It doesn't tell me everything, but I used fuser ~/.myfile.txt.swp
which gave me the PID of the vim session. Running ps aux | grep <PID>
I was able to find out which vim session I was using, which gave me a hint as to which window I had it open in.
Thanks to Giles's inspiration and a bit of persistence and luck, I came up with the following command:
⚘ (FNAME="/tmp/.fnord.txt.swp"; tmux switch -t $(tmux list-panes -a -F '#{session_name}:#{window_index}.#{pane_index} #{pane_tty}' | grep $(ps -o tty= -p $(lsof -t $FNAME))$ | awk '{ print $1 }'))

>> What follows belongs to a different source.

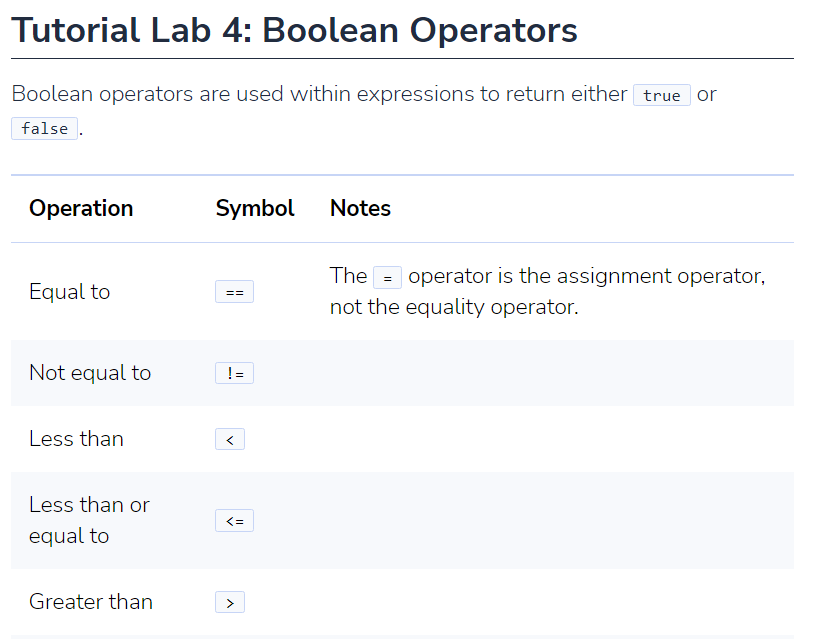The width and height of the screenshot is (818, 639).
Task: Click the 'Greater than' operation cell
Action: 91,602
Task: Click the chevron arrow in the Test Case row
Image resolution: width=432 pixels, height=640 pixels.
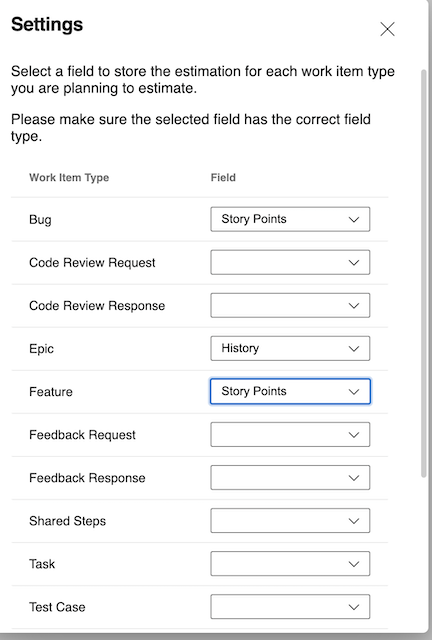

To explain what this does:
(FNAME="/tmp/.fnord.txt.swp";
This creates a subshell and sets FNAME
as an environment variable. It's not, strictly speaking, necessary - you could just replace $FNAME
with the filename yourself, but it does make editing things easier. Now, working from the inside out:
lsof -t $FNAME
This produces only the PID of the process that has open the file.
ps -o tty= -p $(...)
This produces the pts
of the PID that we found using lsof
.
tmux list-panes -a -F '#{session_name}:#{window_index}.#{pane_index} #{pane_tty}'
This produces a pane list of entries like session:0.1 /dev/pts/1
. The first part is the format that tmux likes for targets, and the second part is the pts
| grep $(...)$
This filters our pane list - the trailing $
is so it will only match the one we care about. I discovered that quite by accident as I had pts/2
and pts/22
, so there were two matches, whoops!
| awk '{ print $1 }'
This produces the session:0.1
part of the pane output, which is suitable for passing to tmux switch -t
.
This should work across sessions as well as panes, bringing to focus the pane that contains your swap file.